Stories of Christians suffering for their faith need to be taken seriously before they become too common to make the headlines, a national journalist has warned.

Cases of modern-day Christian ‘martyrs’ such as nurse Caroline Petrie are popular because readers can identify with them, but other groups often try to knock them down, writes Martin Beckford, Social and Religious Affairs Correspondent at The Daily Telegraph.

However, he adds, in an article for the Church of England Newspaper, “I believe at the heart of these stories is freedom of speech and religion”.

  • Christians in trouble over their beliefs
  • He goes on to suggest that it is “no coincidence that most of these cases are occurring in the public sector, where it is easier for political leaders to spread their ideas of what is not culturally acceptable”.

    Mr Beckford cites the example of NHS guidelines threatening disciplinary action against any worker accused of “preaching” to a patient or colleague.

    He warns that “the usual suspects” are urging them to go further and “calling for a complete end to the place of religion in public life”.

    He adds: “They want to sack all the NHS chaplains, for instance.

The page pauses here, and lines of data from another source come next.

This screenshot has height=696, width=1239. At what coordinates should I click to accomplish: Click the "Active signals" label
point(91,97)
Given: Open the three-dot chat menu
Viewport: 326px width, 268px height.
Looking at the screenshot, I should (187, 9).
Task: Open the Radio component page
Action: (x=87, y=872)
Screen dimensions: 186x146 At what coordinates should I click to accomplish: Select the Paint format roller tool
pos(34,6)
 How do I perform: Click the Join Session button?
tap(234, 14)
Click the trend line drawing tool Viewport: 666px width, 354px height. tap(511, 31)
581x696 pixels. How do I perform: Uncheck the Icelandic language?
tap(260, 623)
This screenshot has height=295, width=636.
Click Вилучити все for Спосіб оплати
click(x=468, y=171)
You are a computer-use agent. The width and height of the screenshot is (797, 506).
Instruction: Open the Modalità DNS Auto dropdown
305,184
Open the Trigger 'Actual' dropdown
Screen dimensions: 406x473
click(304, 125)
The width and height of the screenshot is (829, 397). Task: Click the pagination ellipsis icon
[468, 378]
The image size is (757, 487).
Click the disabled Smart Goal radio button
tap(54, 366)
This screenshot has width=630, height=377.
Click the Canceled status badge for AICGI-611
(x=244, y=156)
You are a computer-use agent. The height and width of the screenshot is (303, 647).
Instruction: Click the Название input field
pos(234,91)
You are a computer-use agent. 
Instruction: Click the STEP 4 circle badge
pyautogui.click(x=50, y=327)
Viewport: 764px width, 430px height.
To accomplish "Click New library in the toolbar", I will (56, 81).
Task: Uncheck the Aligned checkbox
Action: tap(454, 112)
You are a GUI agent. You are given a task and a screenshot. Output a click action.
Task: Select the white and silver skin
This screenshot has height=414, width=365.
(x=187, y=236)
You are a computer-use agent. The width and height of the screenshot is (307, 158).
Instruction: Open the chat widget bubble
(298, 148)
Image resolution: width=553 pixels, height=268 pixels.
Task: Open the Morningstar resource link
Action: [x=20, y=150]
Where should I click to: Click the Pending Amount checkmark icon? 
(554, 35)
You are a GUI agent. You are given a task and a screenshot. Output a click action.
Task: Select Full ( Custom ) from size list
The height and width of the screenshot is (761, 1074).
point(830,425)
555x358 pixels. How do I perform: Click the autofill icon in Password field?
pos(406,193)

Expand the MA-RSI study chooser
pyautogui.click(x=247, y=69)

Patients would be left to suffer alone without their comforting words or presence, and hospitals could use the money saved to employ more anti-discrimination enforcers.”

    The National Secular Society (NSS) recently estimated that the NHS spends £40 million on chaplaincy services each year – about £4 for every £10,000 it spends.

    NSS President Terry Sanderson said patients should be visited by their own vicar, priest, rabbi or imam to relieve the taxpayer of this cost, although the Department of Health said chaplaincy services were “highly valued by patients, relatives and staff”.

    But Mr Beckford warns that the “new orthodoxy” could also be dangerous for groups like this, as “there will be little to stop future governments or local authorities interpreting ‘equality and diversity’ in different ways to silence other groups – atheists, perhaps, or climate change sceptics”.

    Mr Beckford writes that he would rather put up with inconvenient encounters with religious people than live in a society where “their voices are silenced in the name of ‘equality'”.

    He concludes: “We should take these ‘Christian martyrs’ seriously now, because the real danger will come when their treatment becomes too common to be considered newsworthy.”